Su rendimiento depende en gran medida de una correcta distribución del flujo de aire mediante pasillos fríos y calientes, evitando mezclas que reduzcan la eficiencia del sistema.

No obstante, esta tecnología presenta limitaciones cuando aumenta la densidad de potencia por rack. A partir de determinados niveles de carga térmica, el aire deja de ser capaz de disipar el calor de forma eficiente, obligando a incrementar el caudal de ventilación y, con ello, el consumo energético.


Refrigeración líquida: la respuesta al crecimiento de la inteligencia artificial


La llegada de la inteligencia artificial y la computación de alto rendimiento ha multiplicado la potencia térmica que deben soportar los centros de datos.

Mientras que hace unos años un rack consumía entre 5 y 10 kW, actualmente existen instalaciones que superan ampliamente los 100 kW por rack. En estas condiciones, la refrigeración por aire resulta insuficiente.

La refrigeración líquida ofrece una solución mucho más eficiente al utilizar fluidos con una capacidad de transferencia térmica muy superior al aire. Esto permite extraer grandes cantidades de calor directamente desde los procesadores, mejorando el rendimiento y reduciendo el consumo energético.

Entre las tecnologías más utilizadas destacan el enfriamiento directo al chip mediante placas frías y los sistemas de inmersión, donde los servidores funcionan completamente sumergidos en líquidos dieléctricos que no conducen la electricidad.

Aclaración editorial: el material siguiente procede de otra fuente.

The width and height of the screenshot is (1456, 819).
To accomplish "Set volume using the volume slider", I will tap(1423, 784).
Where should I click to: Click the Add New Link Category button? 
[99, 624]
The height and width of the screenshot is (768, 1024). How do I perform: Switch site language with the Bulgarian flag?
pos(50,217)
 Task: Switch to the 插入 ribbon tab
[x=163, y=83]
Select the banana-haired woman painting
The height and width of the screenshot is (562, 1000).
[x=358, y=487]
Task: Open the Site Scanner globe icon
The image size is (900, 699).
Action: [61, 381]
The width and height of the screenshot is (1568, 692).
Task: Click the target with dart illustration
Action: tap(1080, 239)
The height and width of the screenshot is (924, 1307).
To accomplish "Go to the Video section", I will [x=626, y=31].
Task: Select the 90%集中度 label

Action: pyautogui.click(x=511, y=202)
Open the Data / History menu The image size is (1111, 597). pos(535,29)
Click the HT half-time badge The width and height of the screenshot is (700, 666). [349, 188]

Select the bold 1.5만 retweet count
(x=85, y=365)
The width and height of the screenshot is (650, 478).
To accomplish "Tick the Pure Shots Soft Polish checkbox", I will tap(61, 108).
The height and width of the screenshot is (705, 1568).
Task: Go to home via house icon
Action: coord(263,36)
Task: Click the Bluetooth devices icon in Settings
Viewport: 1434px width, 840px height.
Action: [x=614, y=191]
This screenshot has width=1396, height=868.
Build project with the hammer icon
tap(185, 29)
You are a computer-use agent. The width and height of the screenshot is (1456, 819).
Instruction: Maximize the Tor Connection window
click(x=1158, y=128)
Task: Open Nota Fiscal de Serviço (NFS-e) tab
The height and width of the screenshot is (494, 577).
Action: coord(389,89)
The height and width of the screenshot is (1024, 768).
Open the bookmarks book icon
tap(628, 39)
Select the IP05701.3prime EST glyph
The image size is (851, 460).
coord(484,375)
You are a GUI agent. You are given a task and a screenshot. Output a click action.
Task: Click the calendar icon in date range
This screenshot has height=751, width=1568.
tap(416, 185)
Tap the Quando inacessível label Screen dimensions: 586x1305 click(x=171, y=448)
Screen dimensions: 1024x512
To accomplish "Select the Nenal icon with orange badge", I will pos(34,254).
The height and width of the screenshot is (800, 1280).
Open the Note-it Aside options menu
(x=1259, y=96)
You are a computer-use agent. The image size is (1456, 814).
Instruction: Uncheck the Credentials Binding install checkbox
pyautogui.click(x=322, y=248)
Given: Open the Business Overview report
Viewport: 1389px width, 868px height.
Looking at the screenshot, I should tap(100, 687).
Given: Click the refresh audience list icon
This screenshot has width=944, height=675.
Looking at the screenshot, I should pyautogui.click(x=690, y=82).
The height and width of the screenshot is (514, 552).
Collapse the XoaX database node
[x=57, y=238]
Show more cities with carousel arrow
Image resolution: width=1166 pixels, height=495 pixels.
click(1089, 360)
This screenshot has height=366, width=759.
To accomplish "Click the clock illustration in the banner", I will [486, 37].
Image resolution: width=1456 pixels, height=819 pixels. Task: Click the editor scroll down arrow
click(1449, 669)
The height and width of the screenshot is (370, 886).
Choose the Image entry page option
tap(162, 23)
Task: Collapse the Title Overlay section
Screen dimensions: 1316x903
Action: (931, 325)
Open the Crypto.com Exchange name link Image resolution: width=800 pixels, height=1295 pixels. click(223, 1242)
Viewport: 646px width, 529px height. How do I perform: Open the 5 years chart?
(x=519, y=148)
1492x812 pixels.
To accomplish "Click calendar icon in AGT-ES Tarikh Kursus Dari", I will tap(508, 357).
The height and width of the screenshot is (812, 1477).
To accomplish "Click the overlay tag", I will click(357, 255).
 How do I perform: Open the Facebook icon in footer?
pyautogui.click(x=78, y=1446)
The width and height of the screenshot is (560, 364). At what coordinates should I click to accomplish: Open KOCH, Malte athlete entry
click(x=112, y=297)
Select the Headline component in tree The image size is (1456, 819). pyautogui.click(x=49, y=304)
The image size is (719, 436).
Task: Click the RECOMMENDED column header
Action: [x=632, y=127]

¿Qué sistema de refrigeración es más eficiente?


No existe una solución universal. La elección depende principalmente de la potencia informática que deba soportar cada instalación.

La refrigeración por aire continúa siendo una alternativa eficaz para centros de datos con cargas térmicas moderadas y supone una inversión inicial más reducida.

Sin embargo, cuando se trabaja con aplicaciones de inteligencia artificial, análisis masivo de datos o computación de alto rendimiento, la refrigeración líquida se convierte prácticamente en una necesidad técnica.

Además de gestionar mayores densidades energéticas, esta tecnología reduce el uso de ventiladores, facilita el aprovechamiento del free-cooling, disminuye el tamaño de las instalaciones y permite reutilizar el calor residual con mucha mayor facilidad.


El impacto de la refrigeración en el consumo energético


La eficiencia del sistema de refrigeración influye directamente en el consumo total del centro de datos y en indicadores como el PUE (Power Usage Effectiveness), utilizado para medir la eficiencia energética de estas infraestructuras.

Un sistema optimizado puede reducir significativamente el consumo eléctrico al disminuir la necesidad de ventiladores y compresores, además de aprovechar durante más tiempo las condiciones climáticas exteriores para refrigerar la instalación.

Este ahorro energético no solo reduce los costes operativos, sino que también contribuye a disminuir la huella de carbono del centro de datos, un aspecto cada vez más relevante para cumplir los objetivos europeos de sostenibilidad.


Aspectos que deben evaluarse antes de cambiar el sistema de refrigeración


La transición hacia tecnologías más eficientes requiere un análisis previo de la infraestructura existente.

Es necesario comprobar la compatibilidad de los servidores, la capacidad estructural del edificio para soportar nuevos equipos, la formación técnica del personal encargado del mantenimiento y las posibilidades de reutilizar el calor generado.

Una correcta planificación permitirá obtener el máximo rendimiento energético sin comprometer la disponibilidad del servicio.


La refrigeración será decisiva en la evolución del sector


El crecimiento constante del tráfico de datos y el desarrollo de aplicaciones basadas en inteligencia artificial están transformando el diseño de los centros de datos.

En este nuevo escenario, la refrigeración deja de ser un simple sistema de apoyo para convertirse en un elemento estratégico capaz de mejorar la eficiencia energética, reducir emisiones y garantizar la continuidad del servicio.

Las soluciones de refrigeración líquida, junto con tecnologías como el free-cooling y la recuperación del calor residual, marcarán el futuro de unas infraestructuras cada vez más exigentes desde el punto de vista técnico y medioambiental.